== Supplied records

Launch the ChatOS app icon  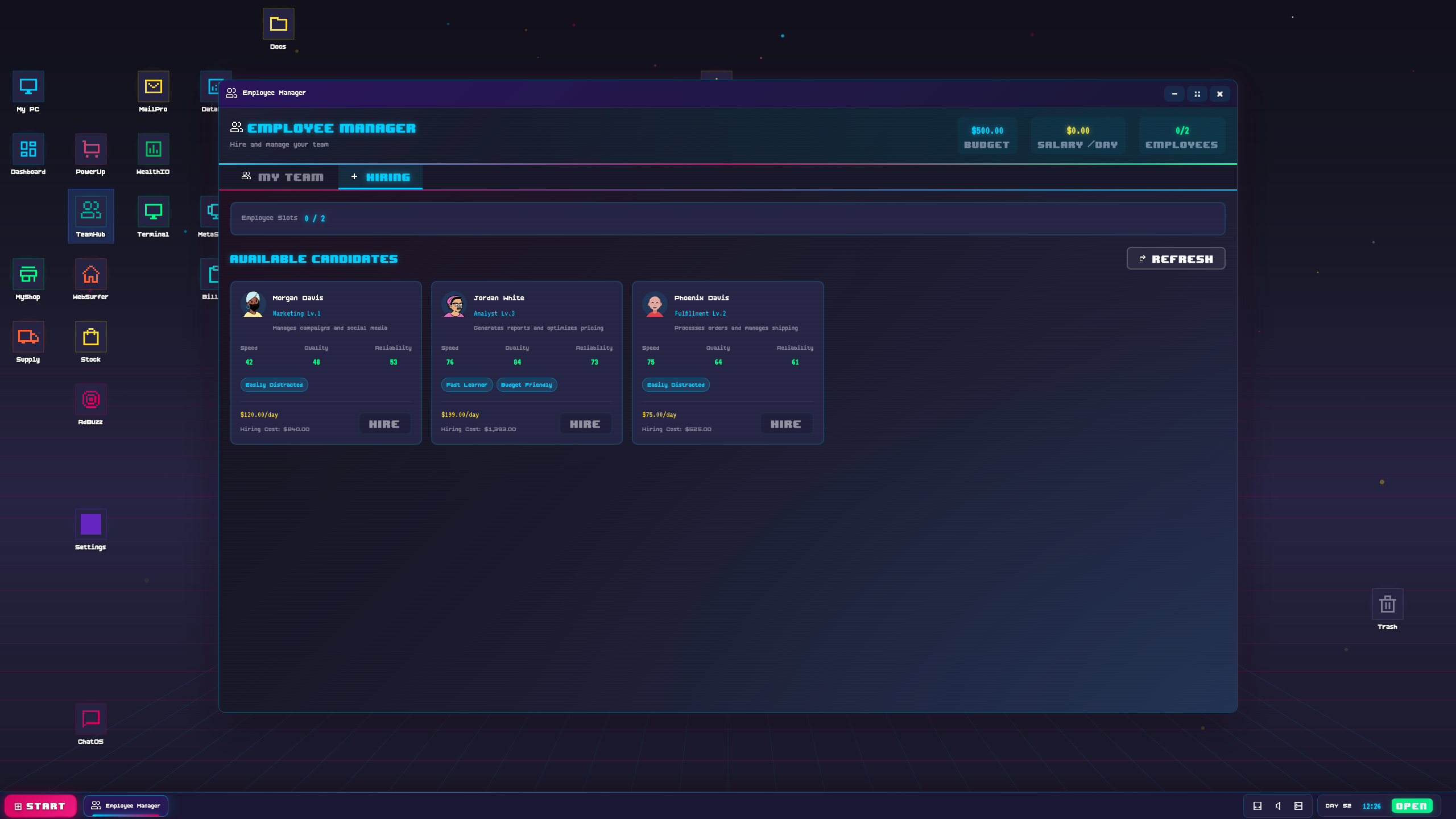[x=90, y=719]
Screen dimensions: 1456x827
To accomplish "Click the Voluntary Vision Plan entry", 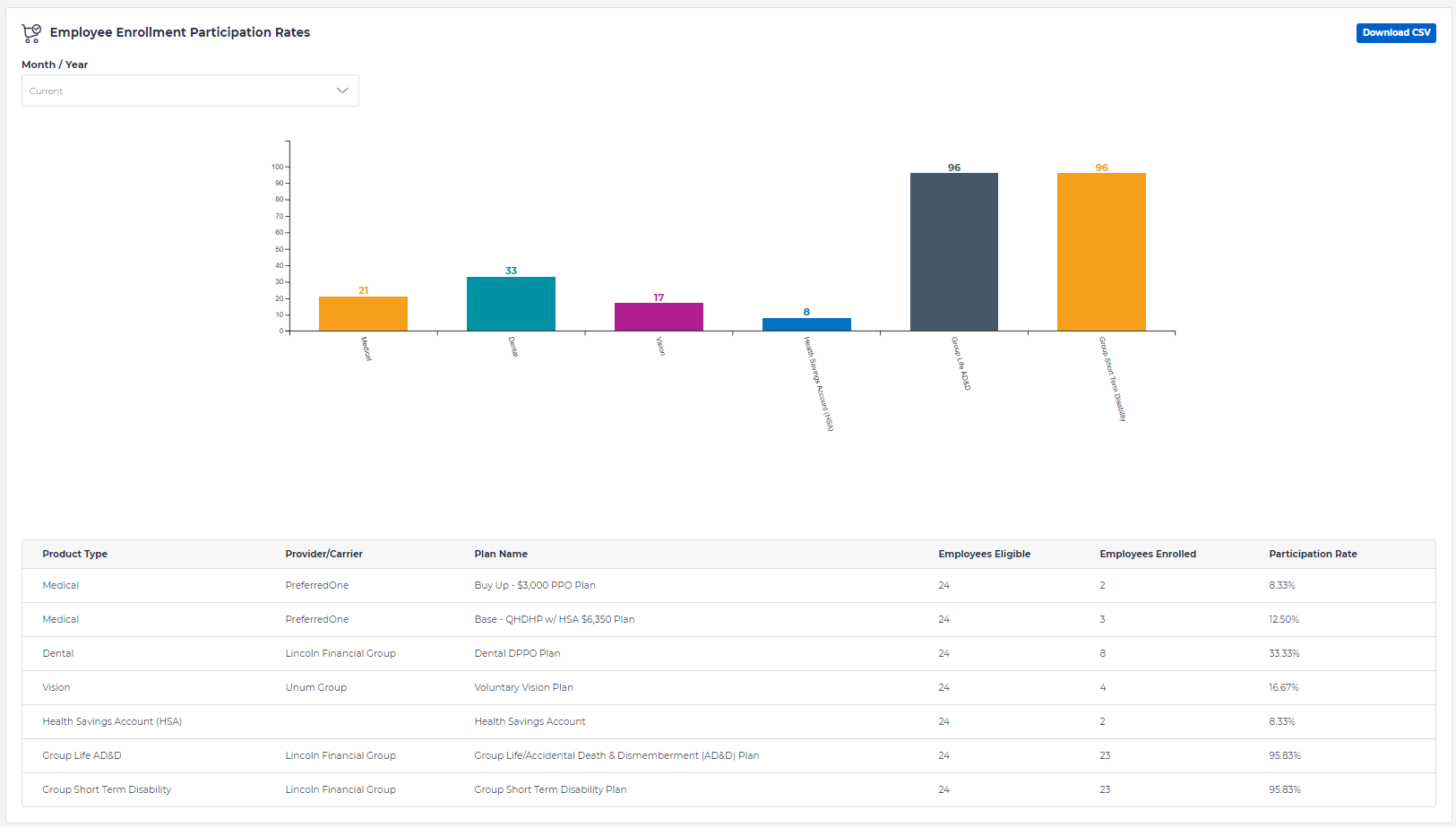I will click(x=523, y=687).
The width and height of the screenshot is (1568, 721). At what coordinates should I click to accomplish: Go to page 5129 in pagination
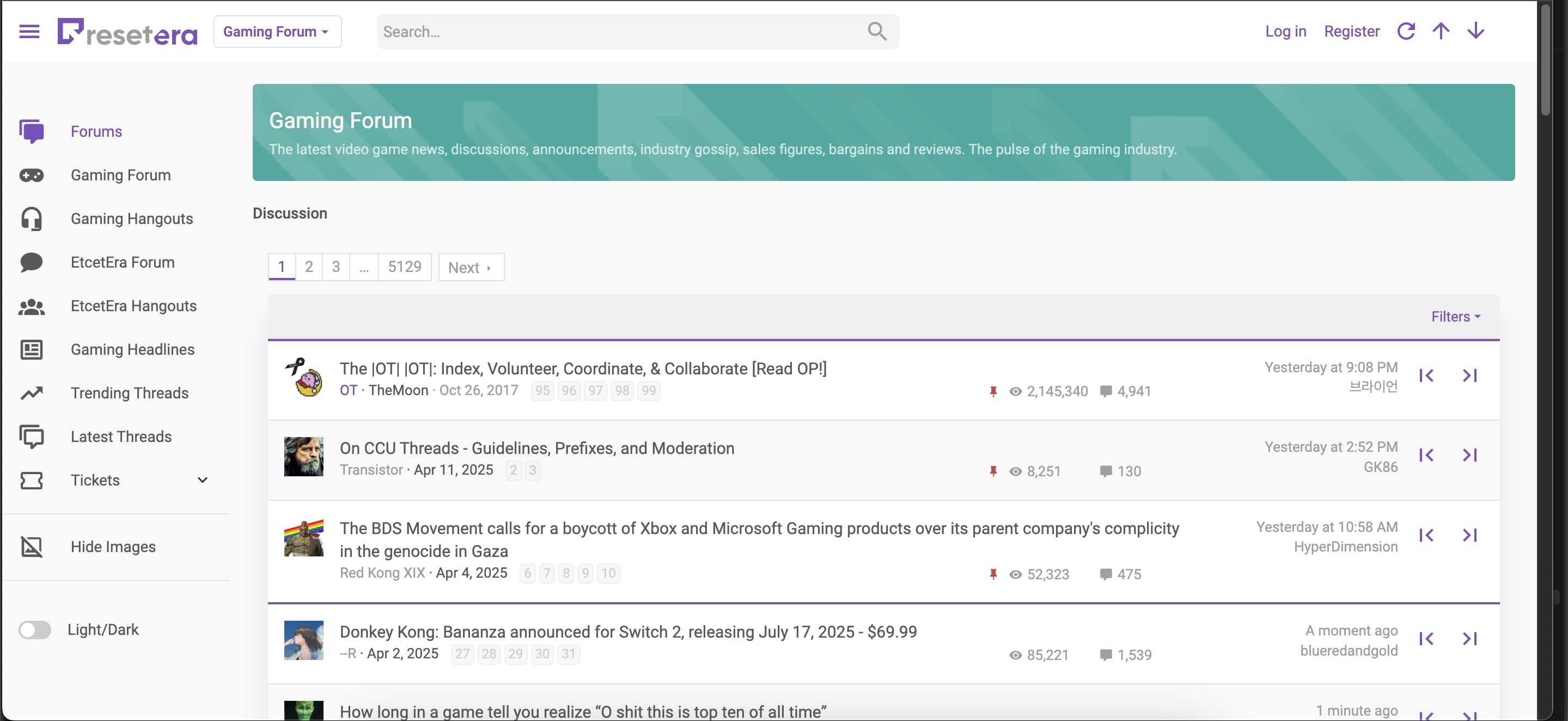(404, 266)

====

_What the task requires_
Nothing but the lines from the one holding "The width and" through the last line of the listing should appear in the answer, copied exactly and without pictures.

_Answer section_
The width and height of the screenshot is (1568, 721). At what coordinates should I click to accomplish: Go to page 5129 in pagination
(404, 266)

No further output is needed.